> _SHORT EXERCISE A_
Name every user who posts in the forum thread on lily pipes, each name given once.

# Lily pipes



## willzs (12 Jan 2016)

So after looking on Google and not finding what I want I thought I'd ask on here. I'm after a lily pipe for my tank but it needs to come in at the back corner of my tank and then I want it to run along the side of the tank so the output is close to the front. Hope that makes sense and can anyone help me with it?


----------



## Paulus (12 Jan 2016)

something like this but than with a lily pipe output?


----------



## willzs (12 Jan 2016)

Paulus said:


> something like this but than with a lily pipe output?
> 
> View attachment 80107


Yea like that but with a lily pipe. I'm guessing that plumbs in at the back of your tank?


----------



## Greenfinger2 (12 Jan 2016)

Hi Willzs The Lilly pipe will be at the wrong angel if you place it along the back its designed to hang over the side.

Why not just use a clear plastic spray bar


----------



## xim (12 Jan 2016)

Have you looked at Eheim's flowpipe and Dennerle's Lily Pipe for Scaper's Flow?

> _DATA PROVIDED_
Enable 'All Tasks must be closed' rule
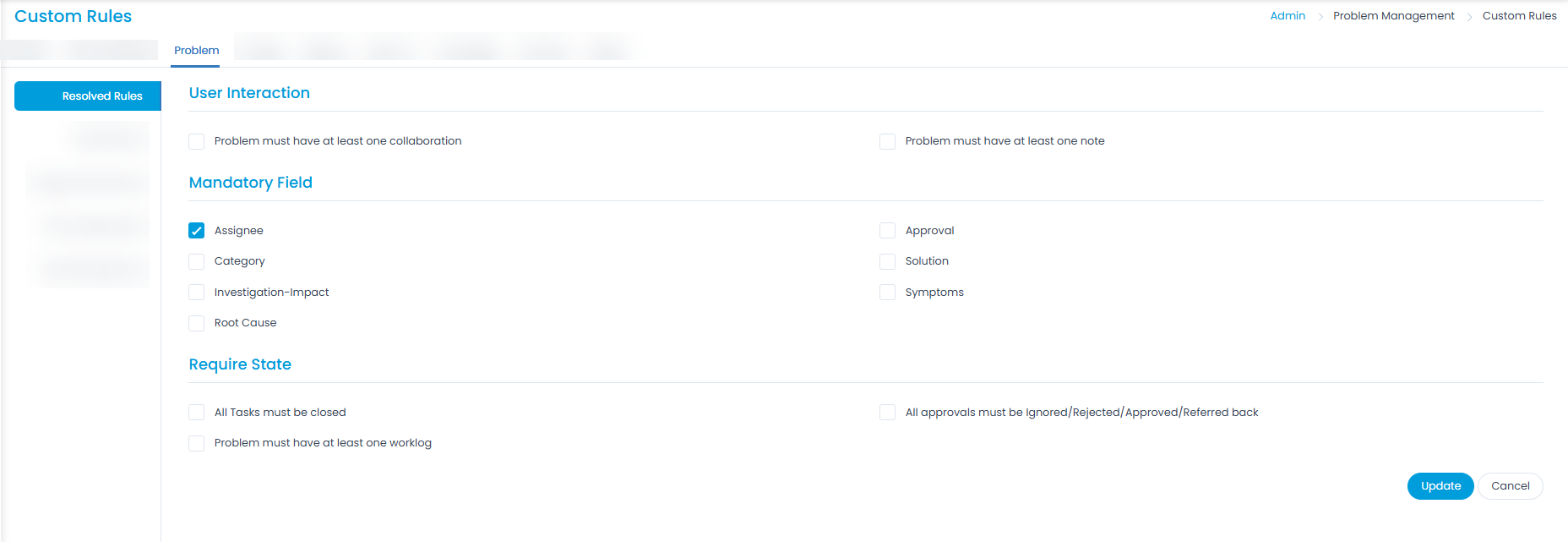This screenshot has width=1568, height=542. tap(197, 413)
==
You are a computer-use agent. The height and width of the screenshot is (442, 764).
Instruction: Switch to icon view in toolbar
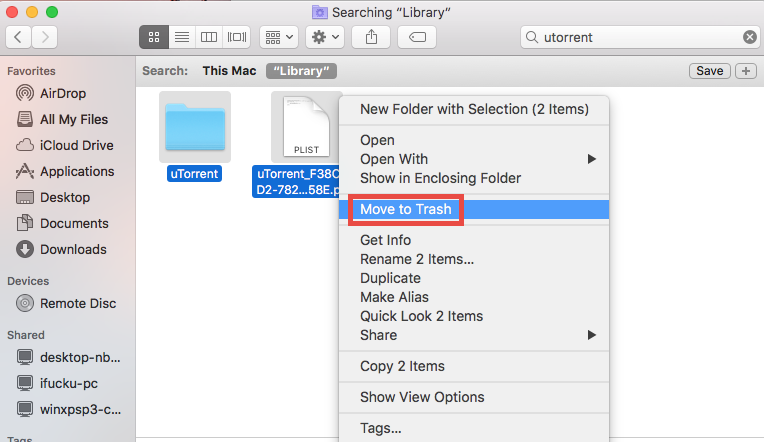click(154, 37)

> _SHORT EXERCISE B_
In the listing, replace "icon" with "list" in the stretch from the line containing "You are a computer-use" through the line containing "click(154, 37)", and give back only those lines with everything else unchanged. Leave the pictures out.

> _WORKED ANSWER A_
willzs
Paulus
Greenfinger2
xim

> _WORKED ANSWER B_
You are a computer-use agent. The height and width of the screenshot is (442, 764).
Instruction: Switch to list view in toolbar
click(154, 37)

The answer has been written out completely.